* _Work instruction_
Every record must be repeated precisely as it stands.

* _Excerpted records_
▬▬▬▬▬▬

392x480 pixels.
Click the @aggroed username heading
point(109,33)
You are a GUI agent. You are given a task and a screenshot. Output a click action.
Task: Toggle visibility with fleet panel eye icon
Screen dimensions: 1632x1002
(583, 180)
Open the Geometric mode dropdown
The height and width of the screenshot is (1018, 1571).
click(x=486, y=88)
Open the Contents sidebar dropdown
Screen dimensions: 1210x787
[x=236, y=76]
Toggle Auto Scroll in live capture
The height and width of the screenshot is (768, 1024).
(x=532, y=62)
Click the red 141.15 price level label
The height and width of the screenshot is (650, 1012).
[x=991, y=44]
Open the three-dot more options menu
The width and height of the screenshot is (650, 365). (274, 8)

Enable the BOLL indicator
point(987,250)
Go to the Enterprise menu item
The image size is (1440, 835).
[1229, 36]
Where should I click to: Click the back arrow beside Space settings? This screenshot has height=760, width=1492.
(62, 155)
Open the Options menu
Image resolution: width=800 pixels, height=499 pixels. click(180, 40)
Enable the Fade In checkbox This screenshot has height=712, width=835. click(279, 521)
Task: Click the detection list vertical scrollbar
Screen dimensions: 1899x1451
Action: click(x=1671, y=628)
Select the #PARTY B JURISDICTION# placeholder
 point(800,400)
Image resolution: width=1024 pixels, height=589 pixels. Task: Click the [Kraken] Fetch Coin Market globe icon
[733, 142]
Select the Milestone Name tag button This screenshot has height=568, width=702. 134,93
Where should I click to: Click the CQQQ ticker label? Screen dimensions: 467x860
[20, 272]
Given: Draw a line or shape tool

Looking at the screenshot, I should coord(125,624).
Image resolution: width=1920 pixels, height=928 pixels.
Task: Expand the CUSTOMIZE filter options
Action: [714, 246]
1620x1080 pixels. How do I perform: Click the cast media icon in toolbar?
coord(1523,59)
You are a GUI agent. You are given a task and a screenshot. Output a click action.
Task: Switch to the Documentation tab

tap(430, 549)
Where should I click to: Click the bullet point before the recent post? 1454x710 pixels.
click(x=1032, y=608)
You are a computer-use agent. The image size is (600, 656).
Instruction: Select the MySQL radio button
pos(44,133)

▬▬▬▬▬▬

* _Task response_
392x480 pixels.
Click the @aggroed username heading
point(109,33)
You are a GUI agent. You are given a task and a screenshot. Output a click action.
Task: Toggle visibility with fleet panel eye icon
Screen dimensions: 1632x1002
(583, 180)
Open the Geometric mode dropdown
The height and width of the screenshot is (1018, 1571).
click(x=486, y=88)
Open the Contents sidebar dropdown
Screen dimensions: 1210x787
[x=236, y=76]
Toggle Auto Scroll in live capture
The height and width of the screenshot is (768, 1024).
(x=532, y=62)
Click the red 141.15 price level label
The height and width of the screenshot is (650, 1012).
[x=991, y=44]
Open the three-dot more options menu
The width and height of the screenshot is (650, 365). (274, 8)

Enable the BOLL indicator
point(987,250)
Go to the Enterprise menu item
The image size is (1440, 835).
[1229, 36]
Where should I click to: Click the back arrow beside Space settings? This screenshot has height=760, width=1492.
(62, 155)
Open the Options menu
Image resolution: width=800 pixels, height=499 pixels. click(180, 40)
Enable the Fade In checkbox This screenshot has height=712, width=835. click(279, 521)
Task: Click the detection list vertical scrollbar
Screen dimensions: 1899x1451
Action: click(x=1671, y=628)
Select the #PARTY B JURISDICTION# placeholder
 point(800,400)
Image resolution: width=1024 pixels, height=589 pixels. Task: Click the [Kraken] Fetch Coin Market globe icon
[733, 142]
Select the Milestone Name tag button This screenshot has height=568, width=702. 134,93
Where should I click to: Click the CQQQ ticker label? Screen dimensions: 467x860
[20, 272]
Given: Draw a line or shape tool

Looking at the screenshot, I should coord(125,624).
Image resolution: width=1920 pixels, height=928 pixels.
Task: Expand the CUSTOMIZE filter options
Action: [714, 246]
1620x1080 pixels. How do I perform: Click the cast media icon in toolbar?
coord(1523,59)
You are a GUI agent. You are given a task and a screenshot. Output a click action.
Task: Switch to the Documentation tab

tap(430, 549)
Where should I click to: Click the bullet point before the recent post? 1454x710 pixels.
click(x=1032, y=608)
You are a computer-use agent. The image size is (600, 656).
Instruction: Select the MySQL radio button
pos(44,133)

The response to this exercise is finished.